*Exercise objective*: Rewrite the data below as a numbered list with one item per line, skipping any blank lines. Leave the pictures out of your list.

— start Exercise material —

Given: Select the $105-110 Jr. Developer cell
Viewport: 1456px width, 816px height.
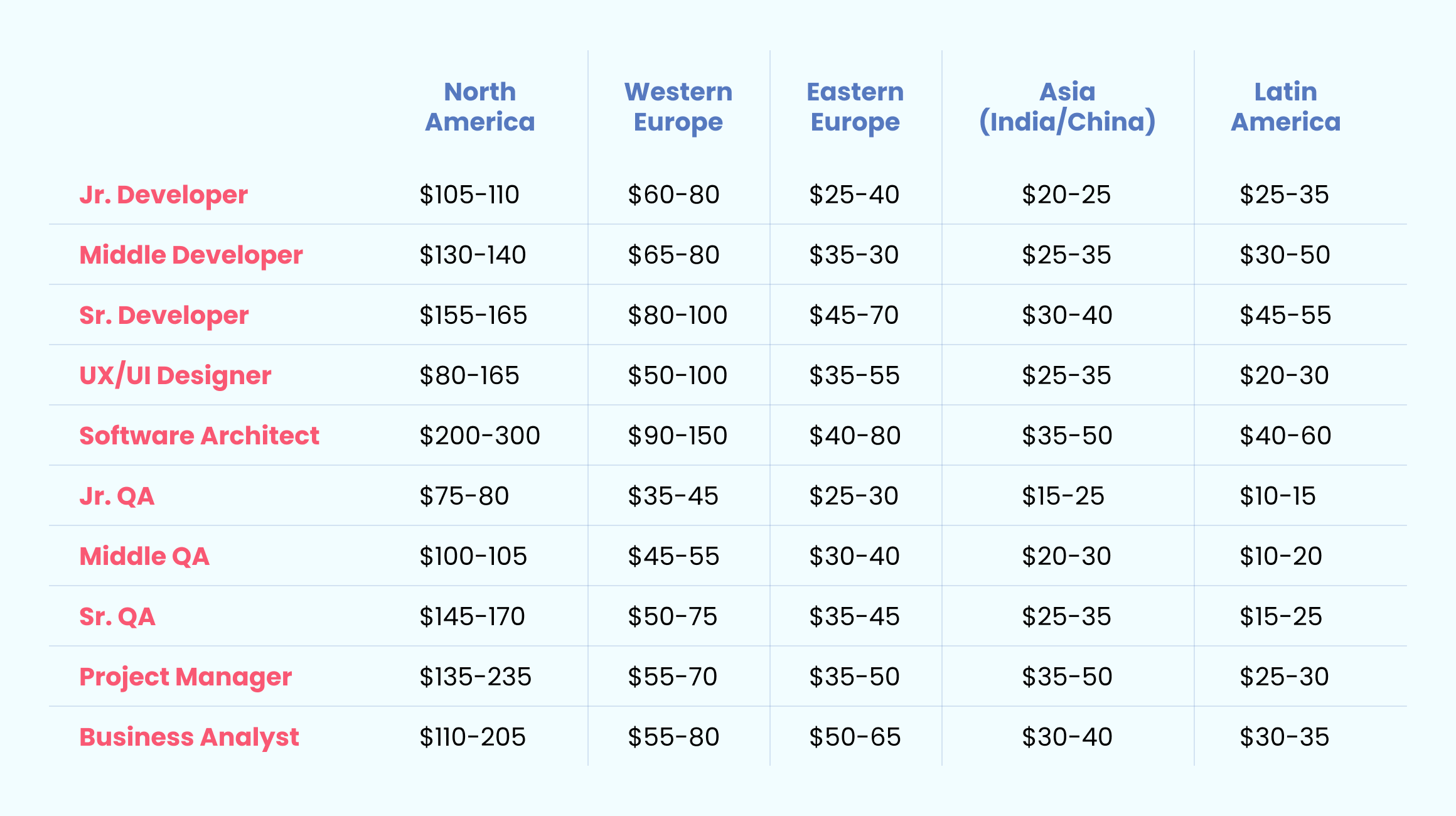Looking at the screenshot, I should [469, 195].
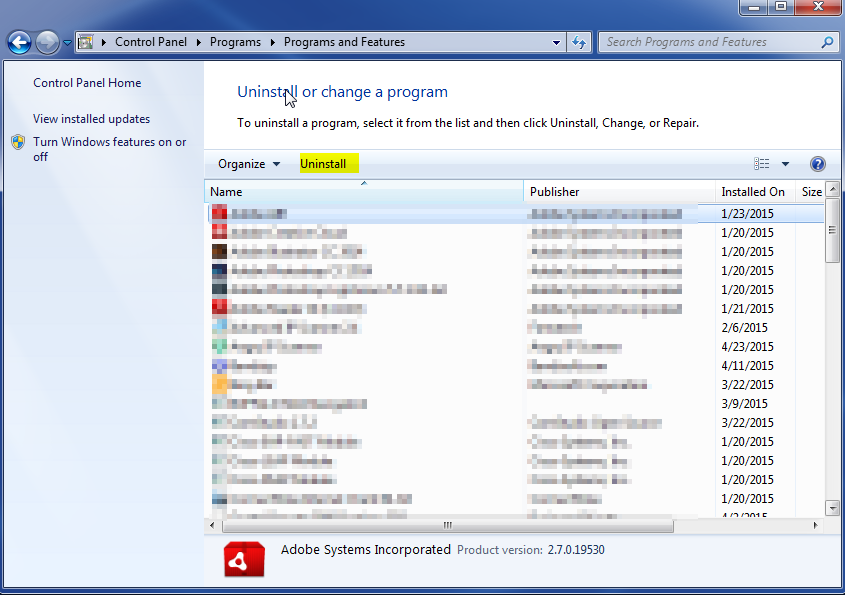The width and height of the screenshot is (845, 595).
Task: Open the Organize dropdown menu
Action: [249, 164]
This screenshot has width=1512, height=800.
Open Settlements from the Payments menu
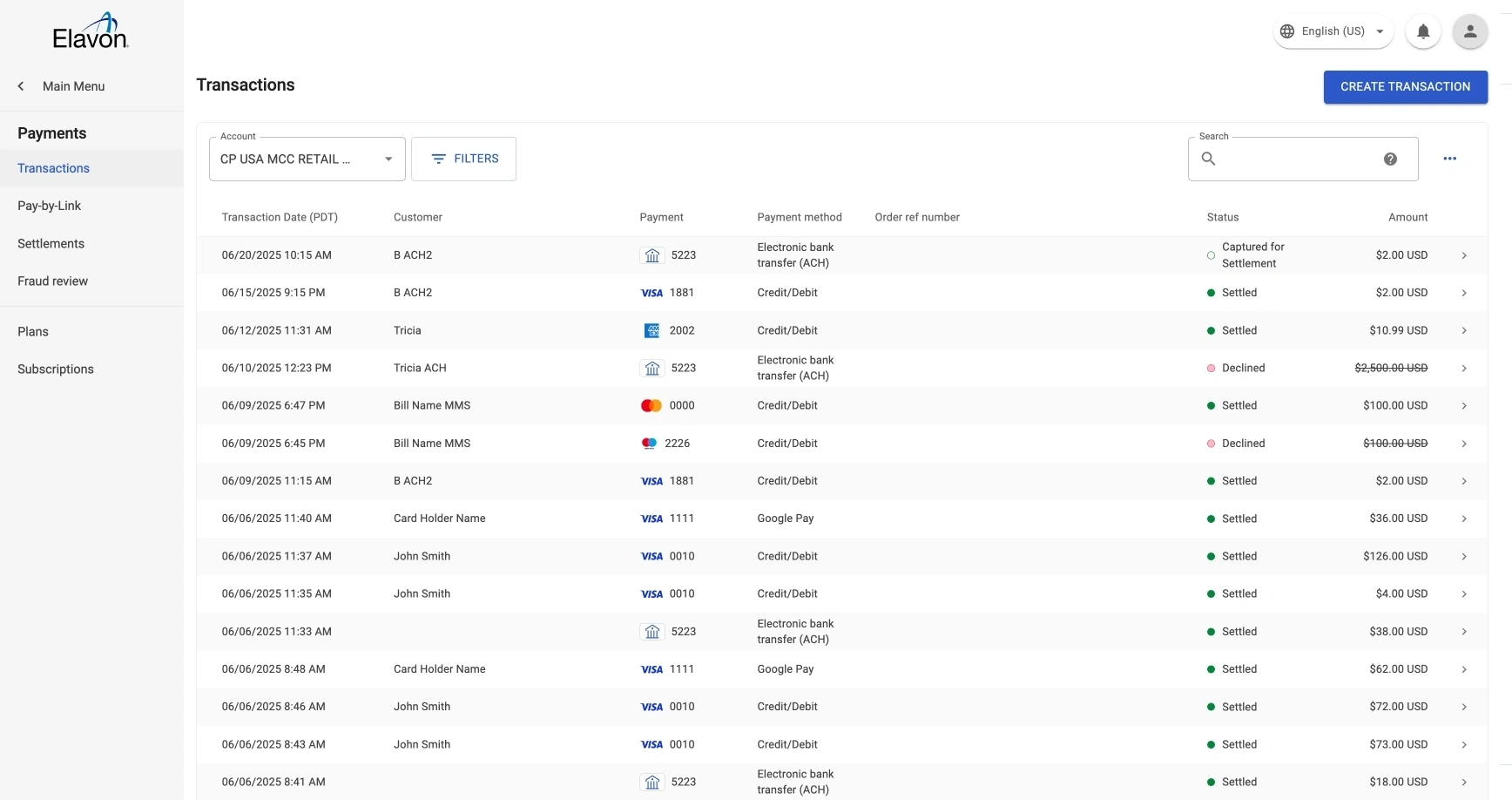pyautogui.click(x=51, y=244)
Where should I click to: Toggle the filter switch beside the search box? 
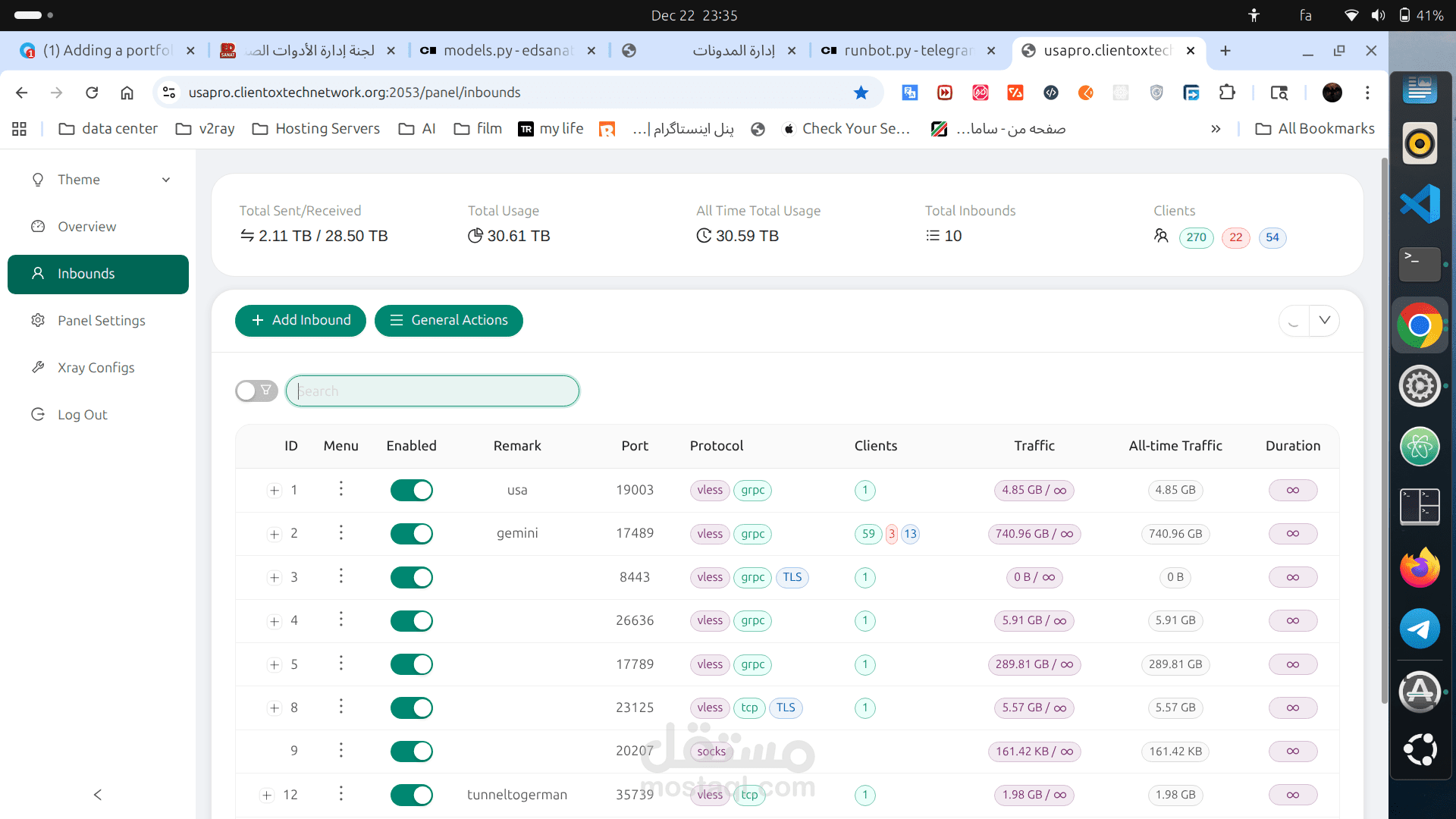tap(256, 391)
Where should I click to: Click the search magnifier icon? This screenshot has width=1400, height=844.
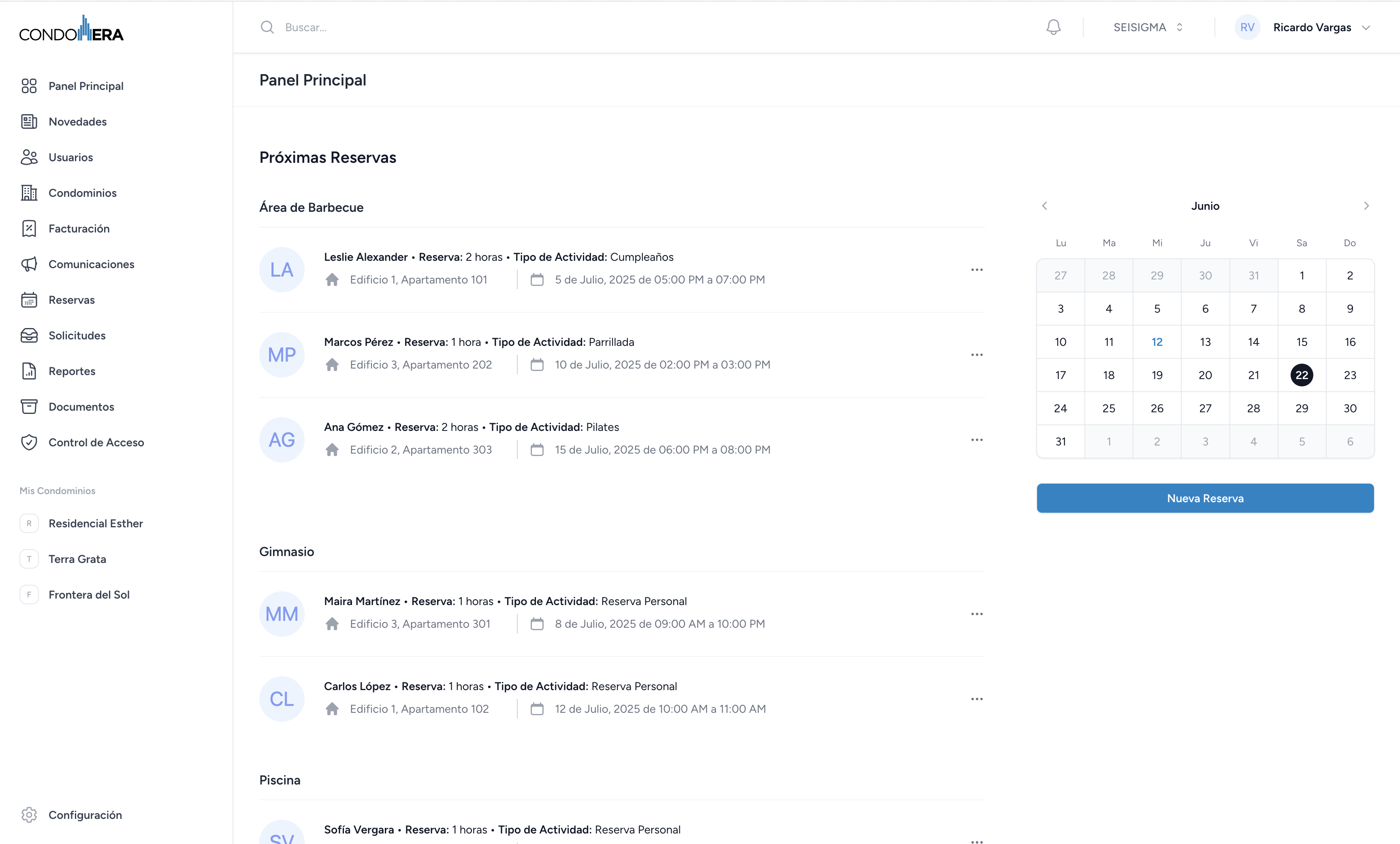pyautogui.click(x=267, y=27)
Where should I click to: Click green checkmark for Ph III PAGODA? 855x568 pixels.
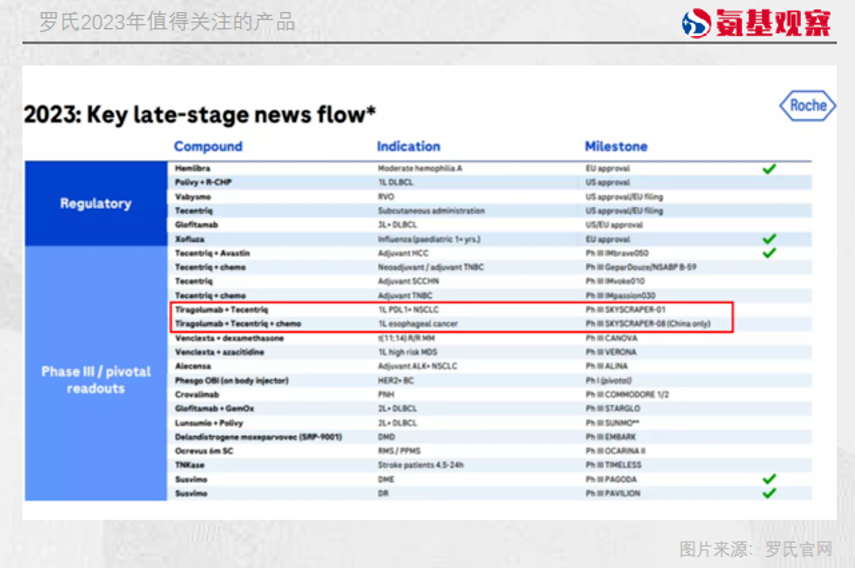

— end Exercise material —

*Correct response*:
1. Given: Select the $105-110 Jr. Developer cell
2. Viewport: 1456px width, 816px height.
3. Looking at the screenshot, I should [469, 195].
4. The width and height of the screenshot is (845, 595).
5. Task: Open the Organize dropdown menu
6. Action: [249, 164]
7. This screenshot has width=1512, height=800.
8. Open Settlements from the Payments menu
9. pyautogui.click(x=51, y=244)
10. Where should I click to: Toggle the filter switch beside the search box? 
11. tap(256, 391)
12. Where should I click to: Click the search magnifier icon? This screenshot has width=1400, height=844.
13. pyautogui.click(x=267, y=27)
14. Where should I click to: Click green checkmark for Ph III PAGODA? 855x568 pixels.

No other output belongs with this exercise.